** SELECTED PASSAGE **
* Begin *

Solutions exam 2¶

from read_data_fx import read_tb_data
data=read_tb_data(1,20)  # data from problem 1.20
Y=data[:,0] # total time spent in servicing (min) 
X=data[:,1] # No. of copier serviced

import numpy as np
import matplotlib.pylab as plt
from scipy import stats as st


def lin_reg(X,Y):
    barX=np.mean(X); barY=np.mean(Y)
    XminusbarX=X-barX; YminusbarY=Y-barY
    b1=sum(XminusbarX*YminusbarY)/sum(XminusbarX**2)
    b0=barY-b1*barX
    Yhat=b0+b1*X
    e_i=Y-Yhat
    sse=np.sum(e_i**2)
    ssr=np.sum((Yhat-barY )**2)
    
    return {'Yhat':Yhat,'b0':b0,'b1':b1,'e_i': e_i,'sse':sse,'ssr':ssr}

# plott the fitted line and data 
import matplotlib.pyplot as plt 
%matplotlib inline 
linreg=lin_reg(X,Y)
b0=linreg['b0'];b1=linreg['b1']; Yhat=linreg['Yhat']; 

plt.figure(figsize=(10,8))
plt.plot(X,Y,'bo',ms=20)

* End *

** DATA SHOWN **

* Begin *

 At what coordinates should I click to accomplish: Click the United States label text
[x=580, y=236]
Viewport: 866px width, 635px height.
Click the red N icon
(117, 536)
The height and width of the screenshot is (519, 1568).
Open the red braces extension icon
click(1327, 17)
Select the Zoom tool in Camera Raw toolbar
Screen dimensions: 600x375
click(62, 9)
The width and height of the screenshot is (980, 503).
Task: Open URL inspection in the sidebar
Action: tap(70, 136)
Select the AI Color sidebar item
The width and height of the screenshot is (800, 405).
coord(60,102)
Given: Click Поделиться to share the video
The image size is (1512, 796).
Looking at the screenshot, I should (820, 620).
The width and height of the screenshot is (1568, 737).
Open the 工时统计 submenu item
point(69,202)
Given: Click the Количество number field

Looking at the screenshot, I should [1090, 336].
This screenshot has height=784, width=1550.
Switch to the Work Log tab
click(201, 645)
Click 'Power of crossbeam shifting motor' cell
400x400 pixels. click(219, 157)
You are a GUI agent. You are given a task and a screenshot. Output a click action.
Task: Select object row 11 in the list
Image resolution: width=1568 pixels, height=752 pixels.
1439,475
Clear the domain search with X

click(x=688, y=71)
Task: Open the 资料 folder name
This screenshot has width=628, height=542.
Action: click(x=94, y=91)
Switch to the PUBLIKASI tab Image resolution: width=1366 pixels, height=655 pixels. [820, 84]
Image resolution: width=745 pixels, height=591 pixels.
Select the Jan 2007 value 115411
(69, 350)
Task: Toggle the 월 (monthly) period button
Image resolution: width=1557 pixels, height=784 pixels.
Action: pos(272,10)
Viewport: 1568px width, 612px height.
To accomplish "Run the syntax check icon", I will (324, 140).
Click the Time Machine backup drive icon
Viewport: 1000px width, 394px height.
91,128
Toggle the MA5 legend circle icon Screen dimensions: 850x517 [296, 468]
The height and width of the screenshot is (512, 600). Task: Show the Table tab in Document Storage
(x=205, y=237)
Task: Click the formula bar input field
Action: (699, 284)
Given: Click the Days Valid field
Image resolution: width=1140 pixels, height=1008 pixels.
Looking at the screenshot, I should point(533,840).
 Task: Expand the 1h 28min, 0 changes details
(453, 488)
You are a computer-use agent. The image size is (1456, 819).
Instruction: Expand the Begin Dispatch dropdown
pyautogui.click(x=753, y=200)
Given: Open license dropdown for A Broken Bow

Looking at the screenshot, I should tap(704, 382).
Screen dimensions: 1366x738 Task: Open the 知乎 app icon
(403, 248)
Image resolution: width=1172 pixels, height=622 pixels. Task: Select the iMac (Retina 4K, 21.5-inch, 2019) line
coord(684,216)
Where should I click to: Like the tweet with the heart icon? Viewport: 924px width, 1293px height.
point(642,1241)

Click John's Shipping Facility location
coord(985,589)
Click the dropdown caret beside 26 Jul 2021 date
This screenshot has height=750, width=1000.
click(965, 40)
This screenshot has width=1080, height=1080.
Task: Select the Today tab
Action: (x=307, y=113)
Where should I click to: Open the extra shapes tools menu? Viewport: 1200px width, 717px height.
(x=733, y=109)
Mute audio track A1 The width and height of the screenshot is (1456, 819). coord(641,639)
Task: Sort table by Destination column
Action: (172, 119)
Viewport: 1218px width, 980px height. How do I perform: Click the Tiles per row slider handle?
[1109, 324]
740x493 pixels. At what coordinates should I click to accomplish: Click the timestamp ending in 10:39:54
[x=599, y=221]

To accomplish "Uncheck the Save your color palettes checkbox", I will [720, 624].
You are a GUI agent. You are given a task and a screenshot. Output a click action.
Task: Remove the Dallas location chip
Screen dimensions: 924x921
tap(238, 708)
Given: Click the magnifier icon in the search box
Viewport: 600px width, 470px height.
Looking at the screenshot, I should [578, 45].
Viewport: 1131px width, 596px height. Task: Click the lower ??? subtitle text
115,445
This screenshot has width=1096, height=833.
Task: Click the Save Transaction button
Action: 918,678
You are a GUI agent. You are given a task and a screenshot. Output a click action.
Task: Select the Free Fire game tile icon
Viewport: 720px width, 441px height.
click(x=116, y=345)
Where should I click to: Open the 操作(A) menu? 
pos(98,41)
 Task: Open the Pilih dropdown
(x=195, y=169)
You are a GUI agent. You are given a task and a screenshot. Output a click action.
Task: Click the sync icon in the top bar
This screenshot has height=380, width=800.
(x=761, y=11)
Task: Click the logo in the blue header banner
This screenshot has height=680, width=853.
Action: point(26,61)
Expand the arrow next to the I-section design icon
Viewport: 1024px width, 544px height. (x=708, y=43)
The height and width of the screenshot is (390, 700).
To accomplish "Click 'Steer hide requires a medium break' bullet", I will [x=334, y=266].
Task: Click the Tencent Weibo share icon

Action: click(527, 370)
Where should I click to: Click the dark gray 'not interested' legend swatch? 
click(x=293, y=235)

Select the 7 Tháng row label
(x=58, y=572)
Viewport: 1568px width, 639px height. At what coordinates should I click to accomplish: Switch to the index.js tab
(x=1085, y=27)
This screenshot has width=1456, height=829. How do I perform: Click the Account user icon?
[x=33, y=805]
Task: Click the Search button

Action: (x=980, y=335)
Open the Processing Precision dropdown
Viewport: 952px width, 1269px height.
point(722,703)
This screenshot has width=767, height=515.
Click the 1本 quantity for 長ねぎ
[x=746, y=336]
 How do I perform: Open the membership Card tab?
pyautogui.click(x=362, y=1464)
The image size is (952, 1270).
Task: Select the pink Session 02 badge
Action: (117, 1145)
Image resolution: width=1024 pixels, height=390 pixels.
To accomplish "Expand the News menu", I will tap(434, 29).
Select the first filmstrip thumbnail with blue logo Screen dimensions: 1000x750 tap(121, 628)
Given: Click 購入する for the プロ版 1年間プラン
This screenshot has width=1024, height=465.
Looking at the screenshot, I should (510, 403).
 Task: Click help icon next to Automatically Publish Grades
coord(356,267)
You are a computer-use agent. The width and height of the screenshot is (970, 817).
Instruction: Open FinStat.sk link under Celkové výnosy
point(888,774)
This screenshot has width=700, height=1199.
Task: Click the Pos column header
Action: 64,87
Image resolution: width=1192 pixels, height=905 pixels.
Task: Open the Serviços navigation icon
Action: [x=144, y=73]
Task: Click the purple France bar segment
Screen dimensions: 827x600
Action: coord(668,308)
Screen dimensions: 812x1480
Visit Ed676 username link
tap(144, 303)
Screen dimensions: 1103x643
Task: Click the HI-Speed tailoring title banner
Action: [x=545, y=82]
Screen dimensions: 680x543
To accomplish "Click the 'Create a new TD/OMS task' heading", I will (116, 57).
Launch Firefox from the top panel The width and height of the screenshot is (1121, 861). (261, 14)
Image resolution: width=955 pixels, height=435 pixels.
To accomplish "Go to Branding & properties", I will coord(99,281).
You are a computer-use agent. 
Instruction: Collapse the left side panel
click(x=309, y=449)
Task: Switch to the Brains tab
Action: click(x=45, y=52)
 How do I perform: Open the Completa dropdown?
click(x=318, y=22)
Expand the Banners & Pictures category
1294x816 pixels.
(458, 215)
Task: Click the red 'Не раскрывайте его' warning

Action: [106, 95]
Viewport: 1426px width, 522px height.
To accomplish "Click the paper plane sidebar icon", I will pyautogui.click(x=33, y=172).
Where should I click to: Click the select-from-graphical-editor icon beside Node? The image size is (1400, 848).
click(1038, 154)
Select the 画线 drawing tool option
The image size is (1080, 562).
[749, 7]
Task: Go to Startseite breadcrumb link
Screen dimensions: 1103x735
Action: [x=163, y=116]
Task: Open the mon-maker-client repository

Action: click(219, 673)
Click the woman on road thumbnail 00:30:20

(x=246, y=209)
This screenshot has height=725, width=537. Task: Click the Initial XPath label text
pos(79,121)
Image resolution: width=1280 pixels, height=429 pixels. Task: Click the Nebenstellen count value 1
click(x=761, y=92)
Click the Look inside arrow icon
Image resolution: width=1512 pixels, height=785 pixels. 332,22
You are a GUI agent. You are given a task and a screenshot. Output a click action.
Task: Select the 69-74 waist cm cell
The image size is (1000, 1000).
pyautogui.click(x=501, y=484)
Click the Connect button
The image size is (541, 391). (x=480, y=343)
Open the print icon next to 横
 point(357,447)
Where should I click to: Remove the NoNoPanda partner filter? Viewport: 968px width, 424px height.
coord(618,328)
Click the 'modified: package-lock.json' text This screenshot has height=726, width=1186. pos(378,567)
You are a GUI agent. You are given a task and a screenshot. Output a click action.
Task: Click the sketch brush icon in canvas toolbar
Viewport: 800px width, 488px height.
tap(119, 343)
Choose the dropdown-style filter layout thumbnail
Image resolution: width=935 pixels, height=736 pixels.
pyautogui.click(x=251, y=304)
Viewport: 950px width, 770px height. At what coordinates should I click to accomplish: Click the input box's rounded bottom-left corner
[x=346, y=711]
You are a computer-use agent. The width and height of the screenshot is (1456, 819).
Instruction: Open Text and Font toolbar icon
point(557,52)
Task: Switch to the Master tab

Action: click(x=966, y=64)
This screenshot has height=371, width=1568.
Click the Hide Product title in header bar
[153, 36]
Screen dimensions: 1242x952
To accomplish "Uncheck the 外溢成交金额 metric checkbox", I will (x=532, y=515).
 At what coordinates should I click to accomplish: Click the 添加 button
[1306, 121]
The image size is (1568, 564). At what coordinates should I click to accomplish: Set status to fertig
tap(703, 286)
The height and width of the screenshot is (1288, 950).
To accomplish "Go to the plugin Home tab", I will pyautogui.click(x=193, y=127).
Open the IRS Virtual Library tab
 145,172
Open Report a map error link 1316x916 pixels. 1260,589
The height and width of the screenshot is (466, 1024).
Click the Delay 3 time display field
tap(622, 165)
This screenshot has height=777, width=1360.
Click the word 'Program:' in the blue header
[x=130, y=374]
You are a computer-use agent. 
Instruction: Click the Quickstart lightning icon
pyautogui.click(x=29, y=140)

* End *

** WHAT THIS EXERCISE ASKS **
**A.** Copy the linear regression code in its entirety, character for character.
**B.** Render the part of the entries that opens with the first line and closes with the line containing "click(201, 645)" as a numbered list, omitting blank lines.
The linear regression code and the entries are unrelated material.

** RESULTS **
**A.**
Solutions exam 2¶

from read_data_fx import read_tb_data
data=read_tb_data(1,20)  # data from problem 1.20
Y=data[:,0] # total time spent in servicing (min) 
X=data[:,1] # No. of copier serviced

import numpy as np
import matplotlib.pylab as plt
from scipy import stats as st


def lin_reg(X,Y):
    barX=np.mean(X); barY=np.mean(Y)
    XminusbarX=X-barX; YminusbarY=Y-barY
    b1=sum(XminusbarX*YminusbarY)/sum(XminusbarX**2)
    b0=barY-b1*barX
    Yhat=b0+b1*X
    e_i=Y-Yhat
    sse=np.sum(e_i**2)
    ssr=np.sum((Yhat-barY )**2)
    
    return {'Yhat':Yhat,'b0':b0,'b1':b1,'e_i': e_i,'sse':sse,'ssr':ssr}

# plott the fitted line and data 
import matplotlib.pyplot as plt 
%matplotlib inline 
linreg=lin_reg(X,Y)
b0=linreg['b0'];b1=linreg['b1']; Yhat=linreg['Yhat']; 

plt.figure(figsize=(10,8))
plt.plot(X,Y,'bo',ms=20)

**B.**
1.  At what coordinates should I click to accomplish: Click the United States label text
2. [x=580, y=236]
3. Viewport: 866px width, 635px height.
4. Click the red N icon
5. (117, 536)
6. The height and width of the screenshot is (519, 1568).
7. Open the red braces extension icon
8. click(1327, 17)
9. Select the Zoom tool in Camera Raw toolbar
10. Screen dimensions: 600x375
11. click(62, 9)
12. The width and height of the screenshot is (980, 503).
13. Task: Open URL inspection in the sidebar
14. Action: tap(70, 136)
15. Select the AI Color sidebar item
16. The width and height of the screenshot is (800, 405).
17. coord(60,102)
18. Given: Click Поделиться to share the video
19. The image size is (1512, 796).
20. Looking at the screenshot, I should (820, 620).
21. The width and height of the screenshot is (1568, 737).
22. Open the 工时统计 submenu item
23. point(69,202)
24. Given: Click the Количество number field
25. Looking at the screenshot, I should [1090, 336].
26. This screenshot has height=784, width=1550.
27. Switch to the Work Log tab
28. click(201, 645)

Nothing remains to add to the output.